Please repeat, exactly as they stand, the line containing "Task: Toggle the count (#) display mode" and the lines after it through the final line of the listing below, minus pictures.

* [MATERIALS PROVIDED]
○ ○ ○ ○

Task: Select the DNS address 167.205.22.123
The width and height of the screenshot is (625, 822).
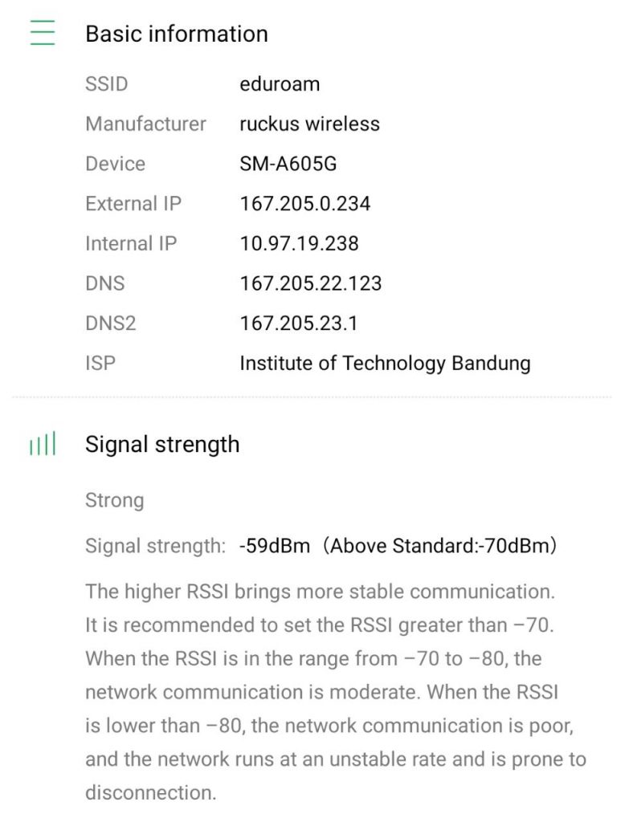Action: [310, 283]
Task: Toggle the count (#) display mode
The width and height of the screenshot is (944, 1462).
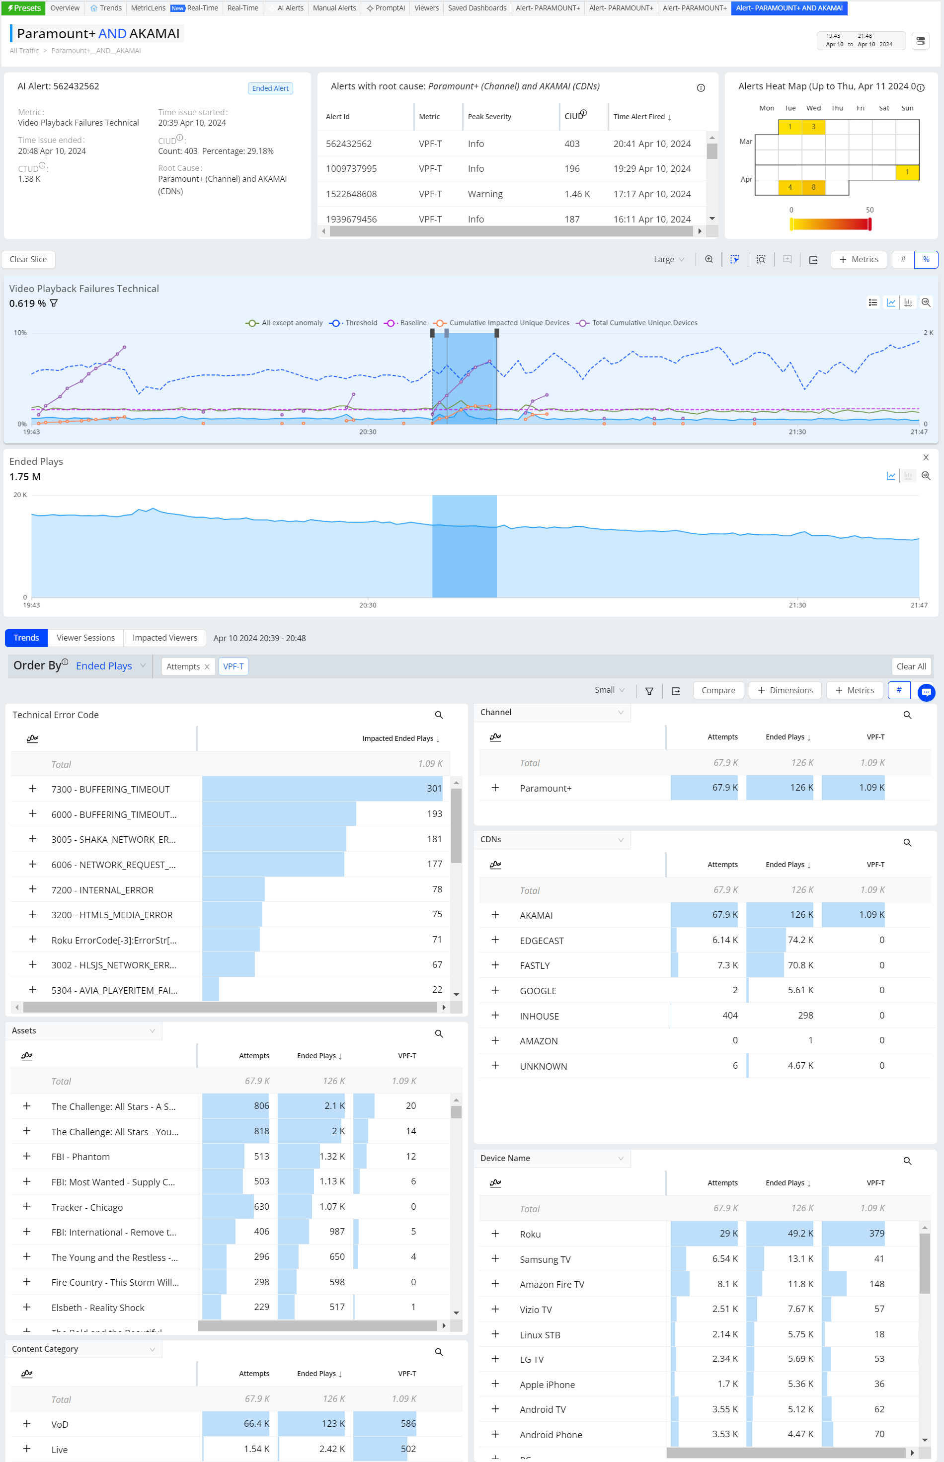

○ ○ ○ ○

* [WRITTEN ANSWER]
Task: Toggle the count (#) display mode
The width and height of the screenshot is (944, 1462).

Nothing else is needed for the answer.